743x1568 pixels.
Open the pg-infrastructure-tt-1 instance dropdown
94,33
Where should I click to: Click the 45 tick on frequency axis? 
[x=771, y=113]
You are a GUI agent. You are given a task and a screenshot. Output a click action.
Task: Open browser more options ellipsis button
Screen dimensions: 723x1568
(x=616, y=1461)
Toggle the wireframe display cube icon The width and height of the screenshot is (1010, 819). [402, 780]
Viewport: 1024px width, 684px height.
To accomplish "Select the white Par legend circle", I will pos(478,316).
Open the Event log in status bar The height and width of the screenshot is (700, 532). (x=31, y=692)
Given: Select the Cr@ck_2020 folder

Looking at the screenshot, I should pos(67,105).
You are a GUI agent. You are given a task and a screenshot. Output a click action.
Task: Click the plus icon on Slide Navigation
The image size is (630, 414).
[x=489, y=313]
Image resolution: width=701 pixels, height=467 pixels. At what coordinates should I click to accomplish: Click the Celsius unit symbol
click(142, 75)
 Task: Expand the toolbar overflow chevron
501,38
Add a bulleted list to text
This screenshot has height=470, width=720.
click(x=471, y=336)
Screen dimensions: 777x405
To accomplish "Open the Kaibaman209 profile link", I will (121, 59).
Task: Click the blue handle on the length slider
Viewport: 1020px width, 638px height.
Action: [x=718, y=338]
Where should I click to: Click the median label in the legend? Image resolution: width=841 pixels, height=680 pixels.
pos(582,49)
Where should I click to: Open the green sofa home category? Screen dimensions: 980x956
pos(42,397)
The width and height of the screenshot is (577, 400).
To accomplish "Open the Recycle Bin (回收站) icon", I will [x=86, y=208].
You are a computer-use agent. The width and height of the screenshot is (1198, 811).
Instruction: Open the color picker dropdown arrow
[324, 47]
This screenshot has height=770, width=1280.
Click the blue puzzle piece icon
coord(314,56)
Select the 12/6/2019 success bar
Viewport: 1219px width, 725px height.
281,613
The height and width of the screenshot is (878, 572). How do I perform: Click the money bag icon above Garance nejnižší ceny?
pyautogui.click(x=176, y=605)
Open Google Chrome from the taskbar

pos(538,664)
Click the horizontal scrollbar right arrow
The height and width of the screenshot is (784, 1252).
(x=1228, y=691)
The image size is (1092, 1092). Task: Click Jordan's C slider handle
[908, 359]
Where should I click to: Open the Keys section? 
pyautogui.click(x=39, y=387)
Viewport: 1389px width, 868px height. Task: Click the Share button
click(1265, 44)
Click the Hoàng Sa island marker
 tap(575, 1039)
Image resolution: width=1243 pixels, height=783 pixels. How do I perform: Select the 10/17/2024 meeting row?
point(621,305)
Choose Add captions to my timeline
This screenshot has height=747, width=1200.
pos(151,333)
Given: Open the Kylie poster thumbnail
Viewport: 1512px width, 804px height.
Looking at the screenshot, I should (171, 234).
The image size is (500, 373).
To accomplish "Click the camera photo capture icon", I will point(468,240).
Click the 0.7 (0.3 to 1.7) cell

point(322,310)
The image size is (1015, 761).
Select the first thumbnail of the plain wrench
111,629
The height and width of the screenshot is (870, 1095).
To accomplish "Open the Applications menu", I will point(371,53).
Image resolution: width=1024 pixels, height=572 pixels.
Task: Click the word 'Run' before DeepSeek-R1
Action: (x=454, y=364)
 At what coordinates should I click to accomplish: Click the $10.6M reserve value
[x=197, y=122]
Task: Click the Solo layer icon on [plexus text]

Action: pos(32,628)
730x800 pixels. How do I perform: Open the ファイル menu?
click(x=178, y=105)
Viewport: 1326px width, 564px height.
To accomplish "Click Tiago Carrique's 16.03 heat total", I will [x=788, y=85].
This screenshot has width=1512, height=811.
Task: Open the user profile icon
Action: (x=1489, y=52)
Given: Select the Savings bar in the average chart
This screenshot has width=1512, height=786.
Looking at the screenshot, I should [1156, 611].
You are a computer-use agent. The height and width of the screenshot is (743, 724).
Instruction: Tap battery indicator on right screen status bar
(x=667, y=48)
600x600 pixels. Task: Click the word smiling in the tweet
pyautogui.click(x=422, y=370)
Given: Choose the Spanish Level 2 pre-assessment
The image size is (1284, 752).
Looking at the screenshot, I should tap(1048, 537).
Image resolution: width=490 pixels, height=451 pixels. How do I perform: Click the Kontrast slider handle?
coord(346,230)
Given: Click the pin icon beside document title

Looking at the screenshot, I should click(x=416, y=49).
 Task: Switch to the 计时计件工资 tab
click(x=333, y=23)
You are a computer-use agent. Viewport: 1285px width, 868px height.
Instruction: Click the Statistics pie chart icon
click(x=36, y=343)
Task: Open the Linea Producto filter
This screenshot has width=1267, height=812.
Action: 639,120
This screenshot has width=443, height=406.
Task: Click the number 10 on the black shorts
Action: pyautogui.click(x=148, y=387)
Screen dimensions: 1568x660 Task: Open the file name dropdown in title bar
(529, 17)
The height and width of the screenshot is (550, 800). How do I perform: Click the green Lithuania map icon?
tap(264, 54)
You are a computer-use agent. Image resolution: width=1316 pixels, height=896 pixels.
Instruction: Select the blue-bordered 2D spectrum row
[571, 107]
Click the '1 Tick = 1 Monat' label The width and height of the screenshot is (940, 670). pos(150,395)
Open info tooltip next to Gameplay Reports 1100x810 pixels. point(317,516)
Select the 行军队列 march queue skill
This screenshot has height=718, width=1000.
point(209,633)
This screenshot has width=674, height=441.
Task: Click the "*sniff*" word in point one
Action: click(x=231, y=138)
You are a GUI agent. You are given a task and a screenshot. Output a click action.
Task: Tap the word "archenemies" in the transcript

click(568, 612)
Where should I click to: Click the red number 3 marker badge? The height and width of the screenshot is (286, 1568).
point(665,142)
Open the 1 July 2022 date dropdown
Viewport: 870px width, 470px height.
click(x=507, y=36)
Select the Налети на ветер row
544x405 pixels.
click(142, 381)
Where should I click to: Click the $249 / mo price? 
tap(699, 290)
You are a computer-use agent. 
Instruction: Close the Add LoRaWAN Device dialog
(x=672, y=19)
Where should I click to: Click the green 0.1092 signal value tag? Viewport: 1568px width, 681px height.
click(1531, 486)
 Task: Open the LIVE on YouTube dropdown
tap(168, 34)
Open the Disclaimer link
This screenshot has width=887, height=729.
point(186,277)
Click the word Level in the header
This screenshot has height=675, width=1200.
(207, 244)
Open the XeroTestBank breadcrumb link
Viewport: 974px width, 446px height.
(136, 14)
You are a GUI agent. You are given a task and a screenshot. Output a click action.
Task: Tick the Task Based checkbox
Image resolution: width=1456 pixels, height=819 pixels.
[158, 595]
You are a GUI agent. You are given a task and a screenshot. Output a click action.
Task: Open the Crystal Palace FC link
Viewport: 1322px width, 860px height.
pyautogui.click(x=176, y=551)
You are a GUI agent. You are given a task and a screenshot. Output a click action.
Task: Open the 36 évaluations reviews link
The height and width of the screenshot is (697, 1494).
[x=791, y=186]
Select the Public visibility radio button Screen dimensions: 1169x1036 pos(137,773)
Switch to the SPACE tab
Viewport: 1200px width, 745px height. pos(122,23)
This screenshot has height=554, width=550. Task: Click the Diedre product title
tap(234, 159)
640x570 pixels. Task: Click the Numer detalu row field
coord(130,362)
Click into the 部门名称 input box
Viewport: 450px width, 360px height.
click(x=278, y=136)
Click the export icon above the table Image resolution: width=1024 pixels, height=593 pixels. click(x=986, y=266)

= = = =

- _DESCRIPTION OF THE TASK_
Look through the entries above. Copy out every line holding the word "computer".

- _RESPONSE TO THIS EXERCISE_
You are a computer-use agent. The width and height of the screenshot is (1198, 811).
You are a computer-use agent. The height and width of the screenshot is (743, 724).
You are a computer-use agent. Viewport: 1285px width, 868px height.
You are a computer-use agent. Image resolution: width=1316 pixels, height=896 pixels.
You are a computer-use agent. 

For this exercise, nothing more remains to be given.